23. Another submission of Mr. Sanath Kumar is that Rs. 18 crores is recoverable by defendant no. 2 from defendant no. 1. Since the plaintiff is a sub-contractor of defendant no. 1, the defendant no. 2 is entitled to adjust the amount due to the plaintiff from the dues of defendant no. 1.
24. I do not find any merit in this submission for the reason that defendant no. 2 issued its letter of comfort/guarantee to the plaintiff, and while doing so, no reservation to this effect was made. It was on the assurance and guarantee of defendant no. 2 that the plaintiff continued to work the contract beyond 25.09.2009. Defendant no. 2, admittedly, withhold and kept apart the amount secured under the said letter of guarantee, as is evident from the letter of defendant no. 2 dated 01.04.2010 itself. In fact, defendant no. 2 offered to make the said payment once the issues are resolved between the plaintiff and defendant no. 1. That issue stood resolved with the issuance of the letter dated 26.10.2010 by defendant no. 1. Consequently, after the issuance of the said letter dated 26.10.2010, there could be no justification for defendant no. 2 to withhold the amount of Rs. 3.2 crores from the plaintiff. Consequently, I find that the defence set up by defendant no. 2 is also most frivolous and sham. The same is, accordingly, rejected.
25. Learned counsel for the defendants had argued that the work order dated 14.11.2008 did not provide for payment of any interest to the plaintiff on overdue payments. They submit that the plaintiff is, therefore, not entitled to payment of any interest.
26. The plaintiff has prayed for pendente lite and future interest on the amount of Rs. 3.22 crores @ 18% p.a. The plaintiff has not even sought pre- suit interest. The power of the Court to award interest pendente lite and post decree till realisation is preserved in law under Section 34 CPC.
27. With the aforesaid observation, both the applications are dismissed.
CS(OS) No. 2850/2011
28. By a separate order passed hereinabove today, the applications seeking leave to defend preferred by both the defendants have been rejected.

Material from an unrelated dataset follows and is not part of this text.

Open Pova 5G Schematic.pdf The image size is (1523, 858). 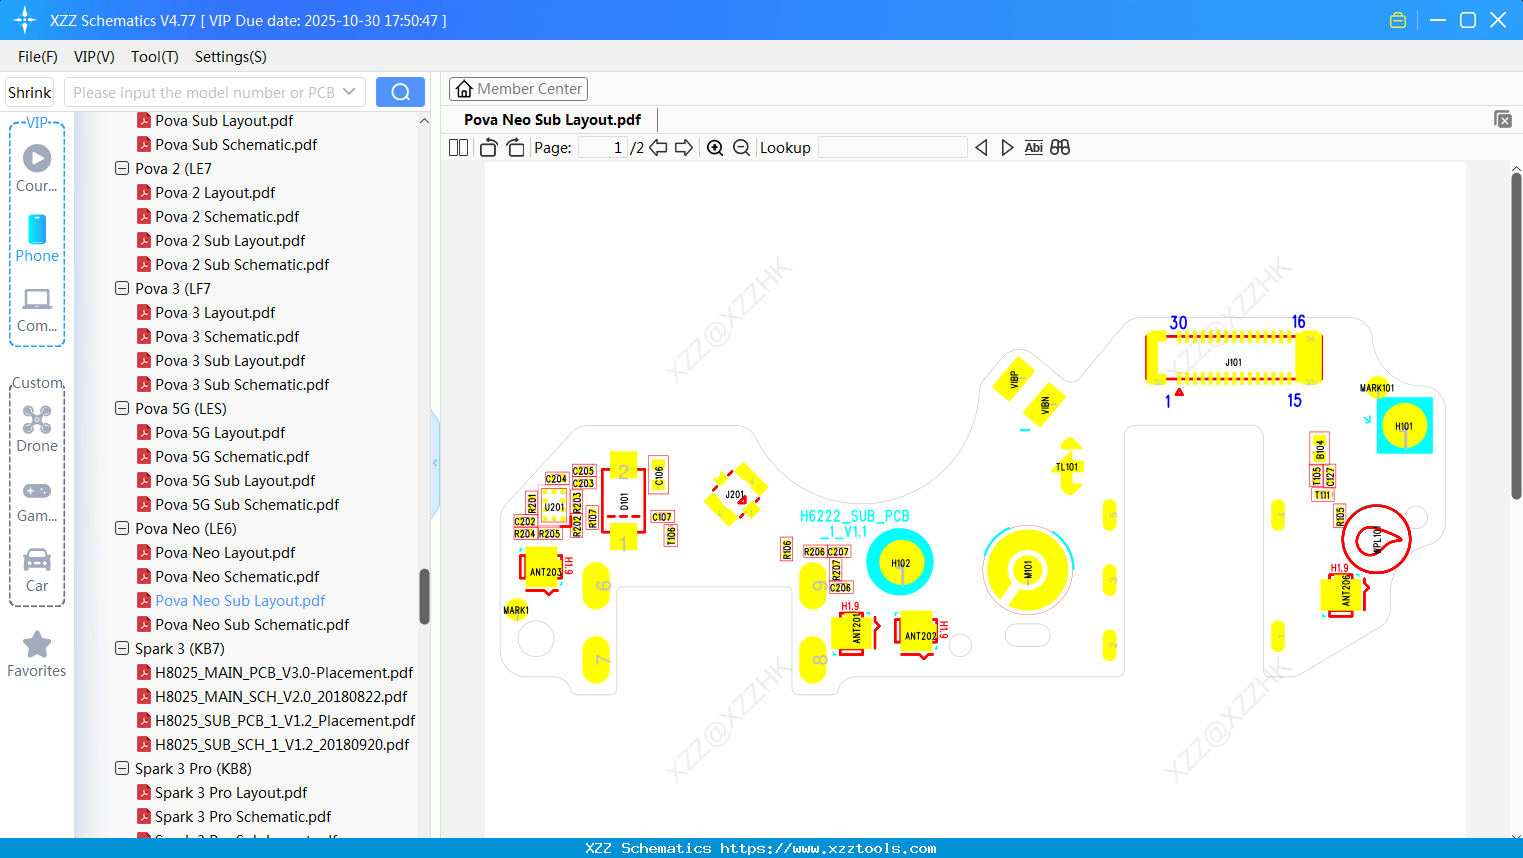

The history of the case has already been taken note of herein above and, therefore, I do not consider it necessary to recite the same once again. Accordingly, the suit of the plaintiff is decreed for the principal amount of Rs. 3.22 Crores.
29. Looking to the fact that the transaction between the parties was a purely commercial transaction, the plaintiff would be entitled to interest on the principal liability of Rs. 3.22 crores from the date of filing of the suit till realisation @ 10% p.a. Accordingly, the suit of the plaintiff is decreed for an amount of Rs. 3.22 crores under Order 37 CPC along with interest, as aforesaid.